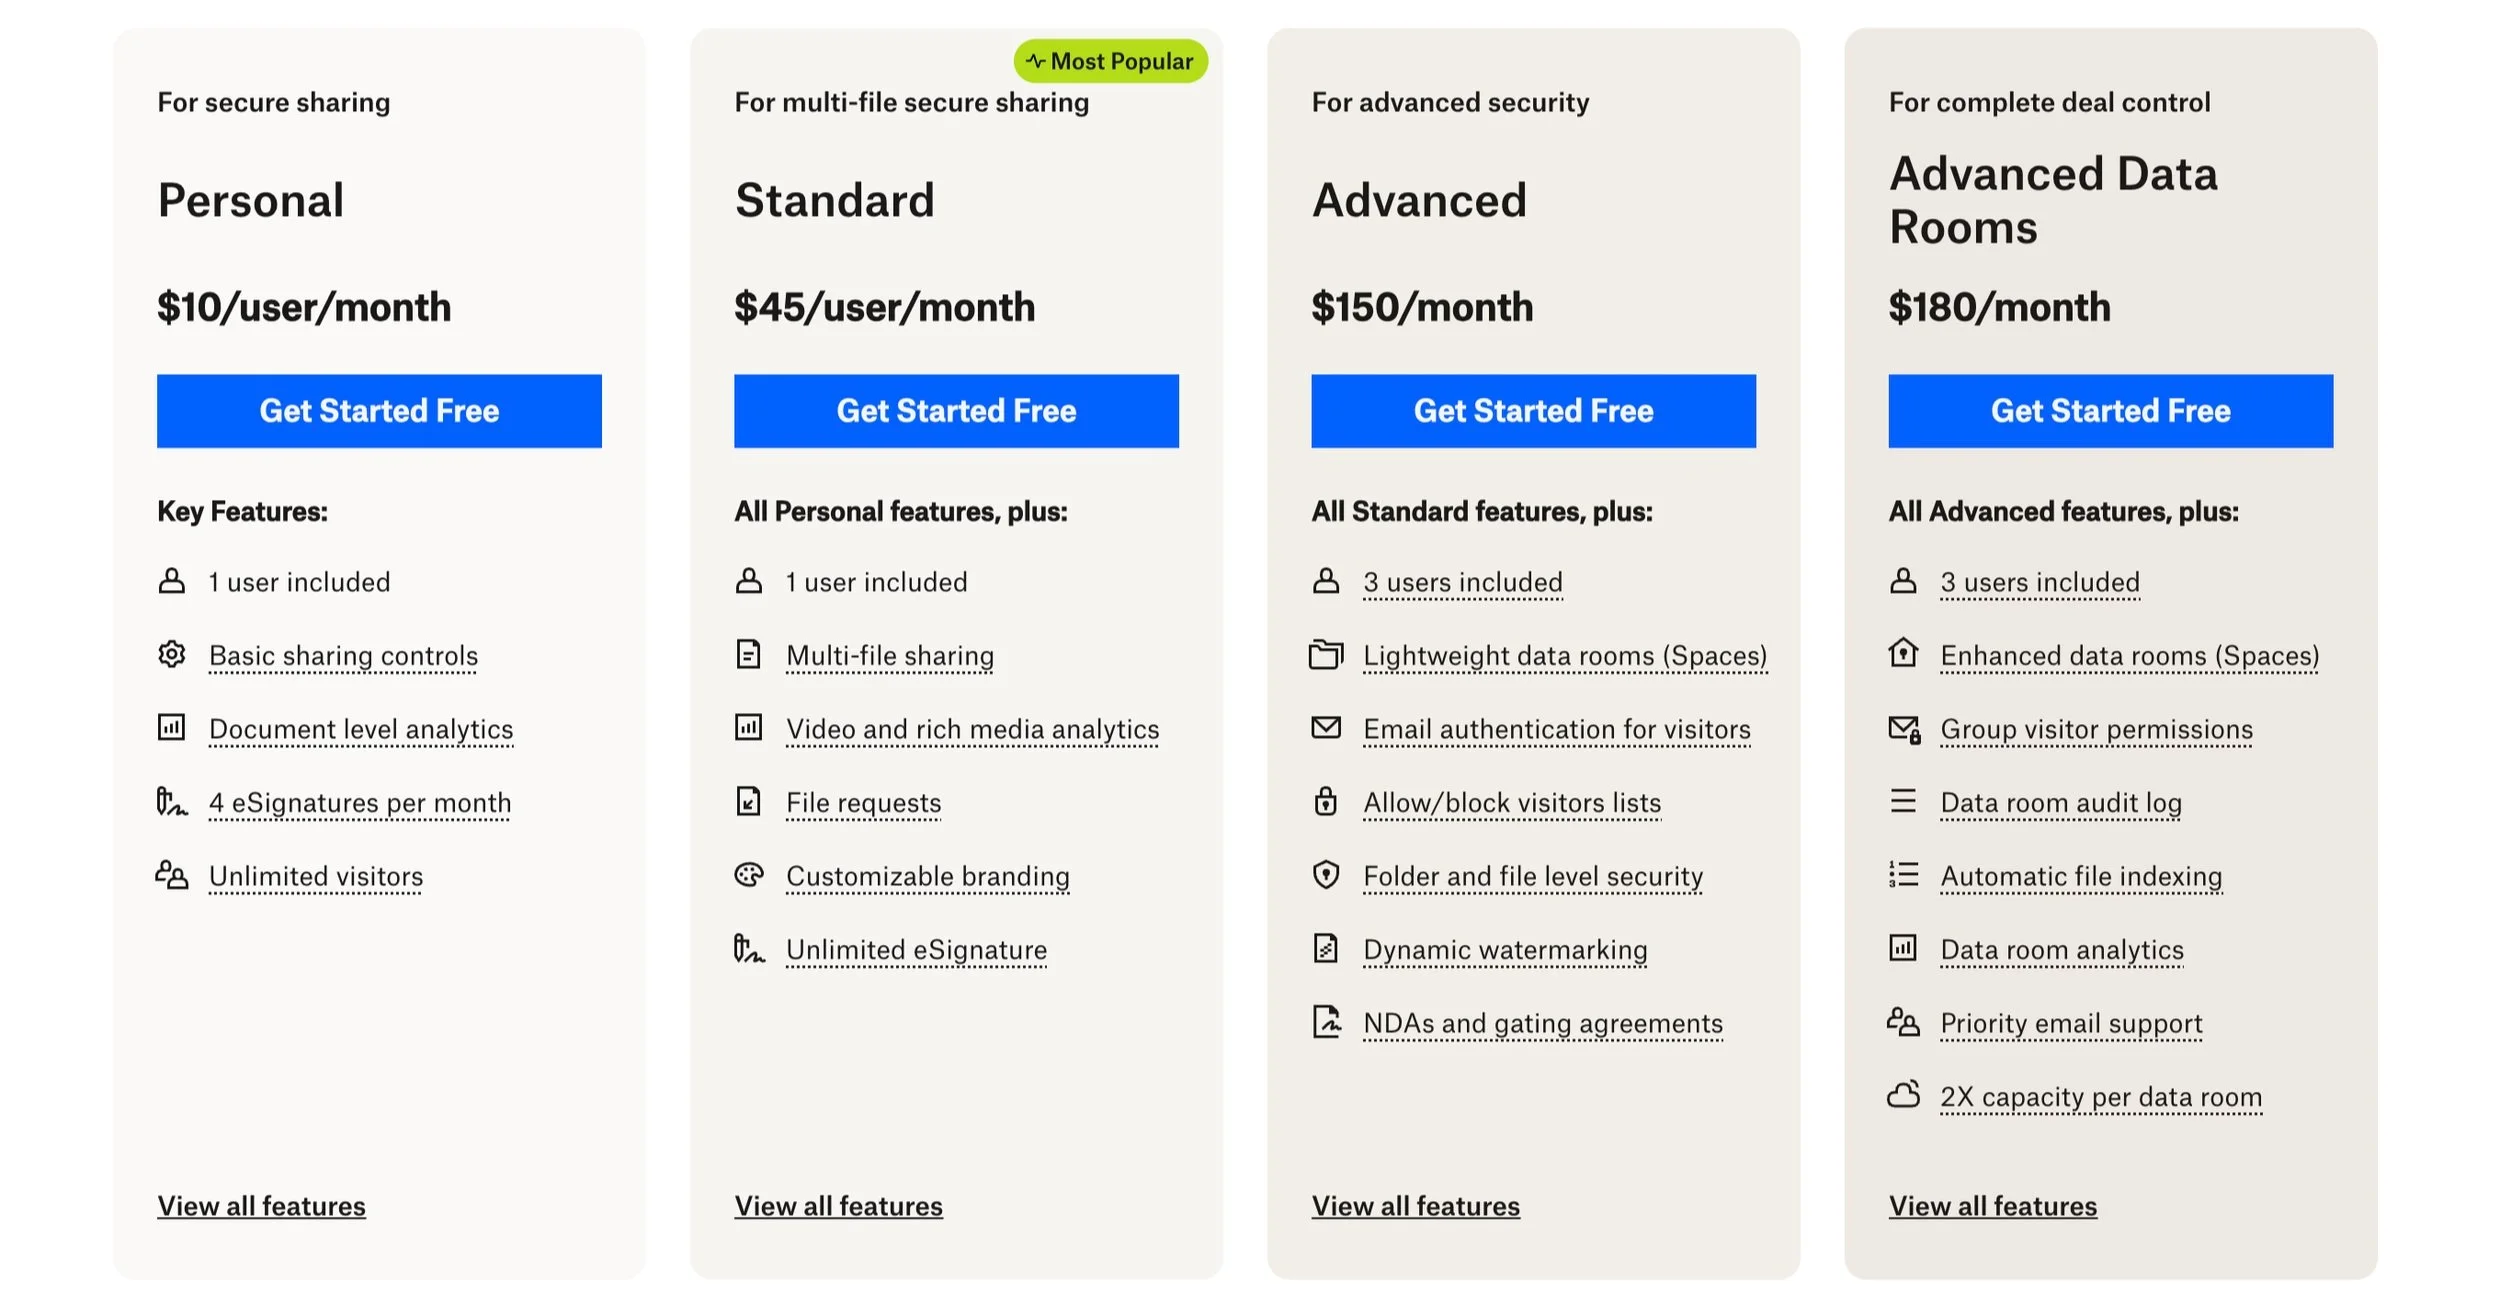The width and height of the screenshot is (2500, 1308).
Task: Click the document icon for Dynamic watermarking
Action: click(1326, 948)
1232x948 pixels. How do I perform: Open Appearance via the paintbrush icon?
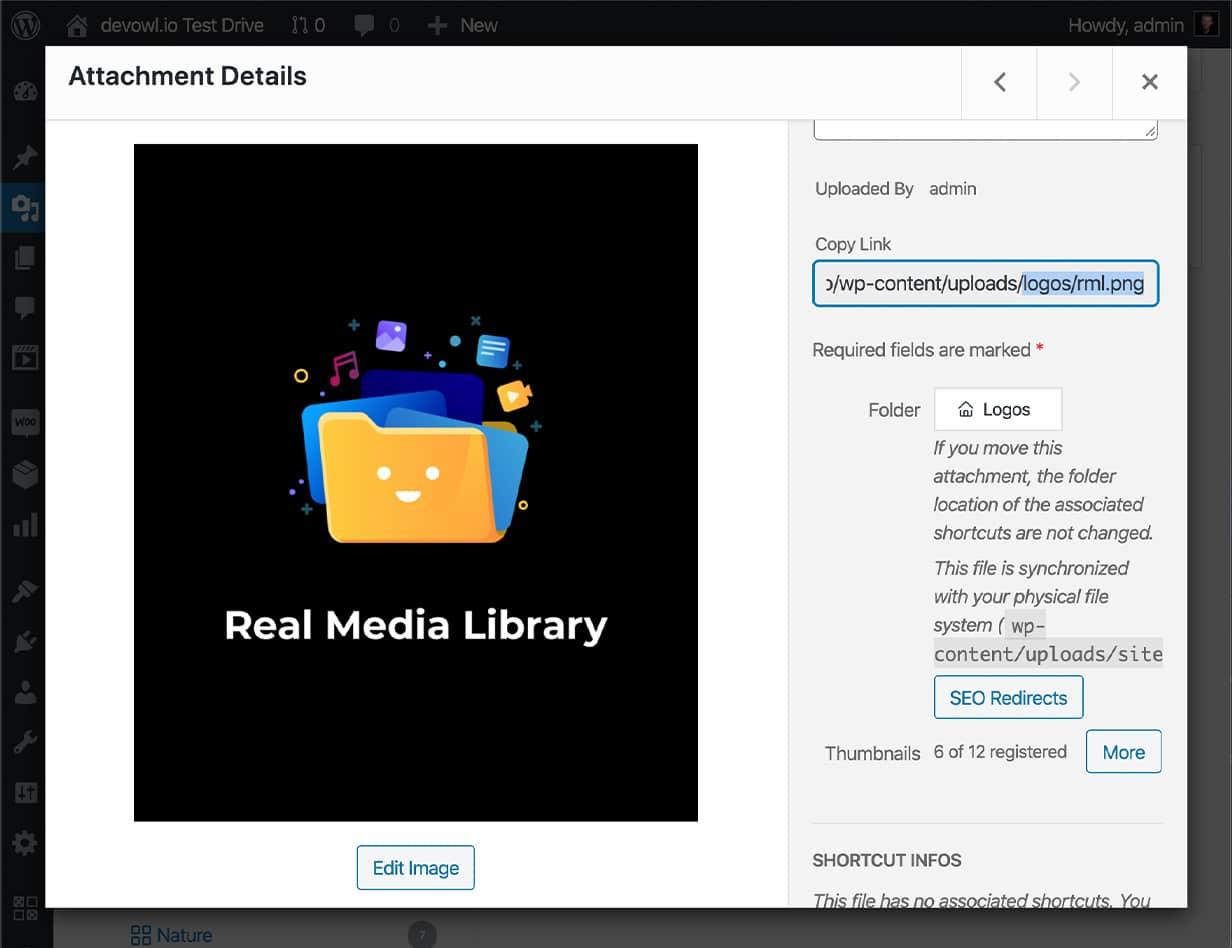click(24, 590)
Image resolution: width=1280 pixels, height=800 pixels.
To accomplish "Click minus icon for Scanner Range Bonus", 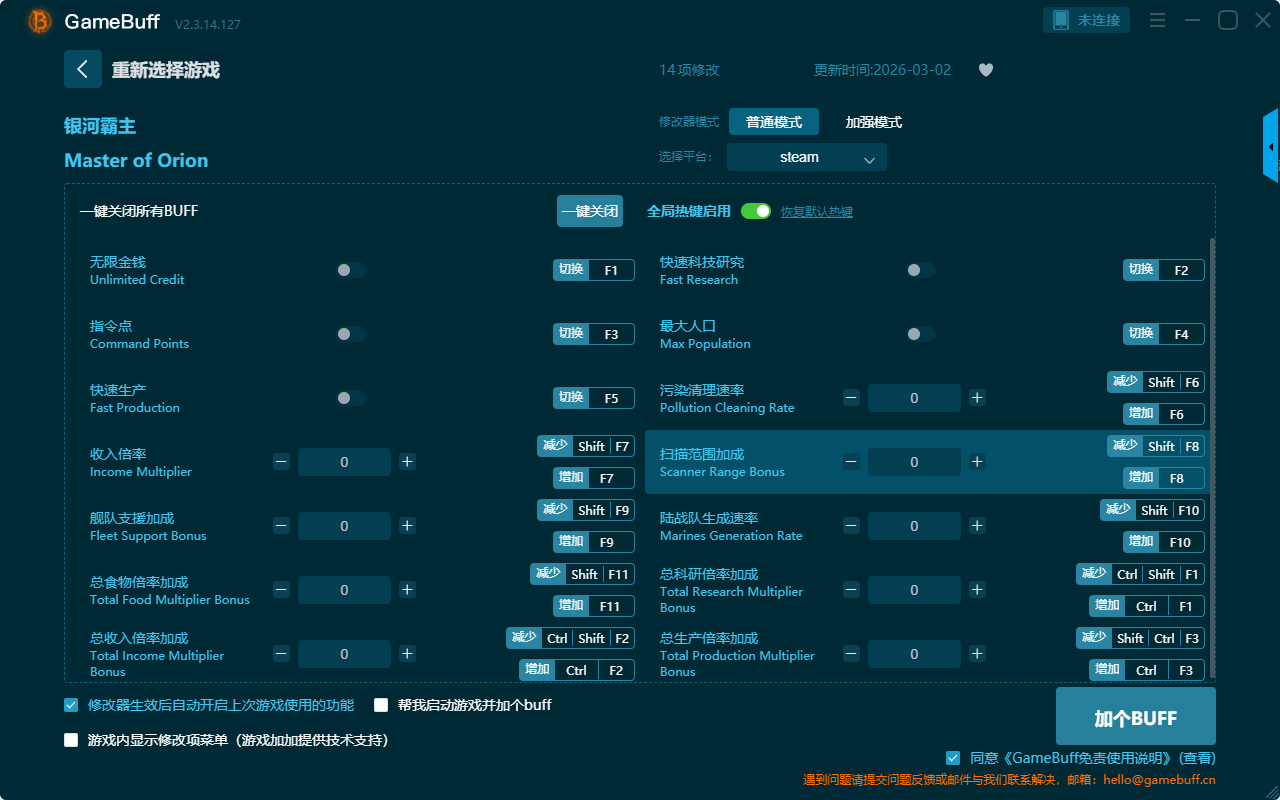I will click(851, 462).
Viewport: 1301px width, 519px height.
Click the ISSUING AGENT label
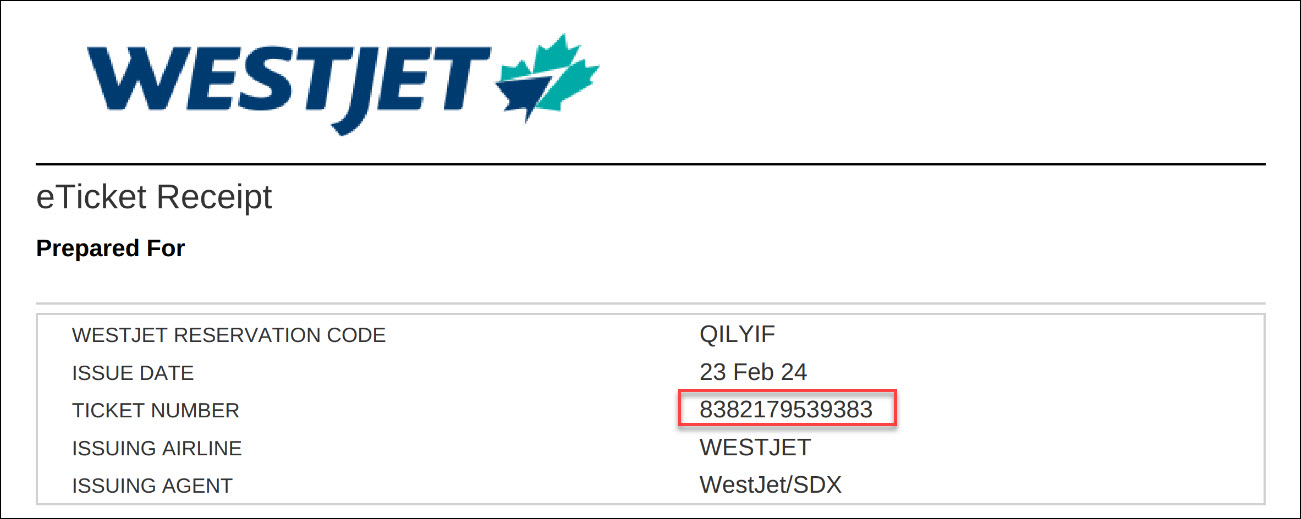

* * *

→ **EXERCISE REQUIREMENTS**
I would like the lines from the one with "Viewport: 1301px width, 519px height." through the last line of the data above retyped exactly, with pictures left out, please.

→ **ANSWER AREA**
Viewport: 1301px width, 519px height.
Click the ISSUING AGENT label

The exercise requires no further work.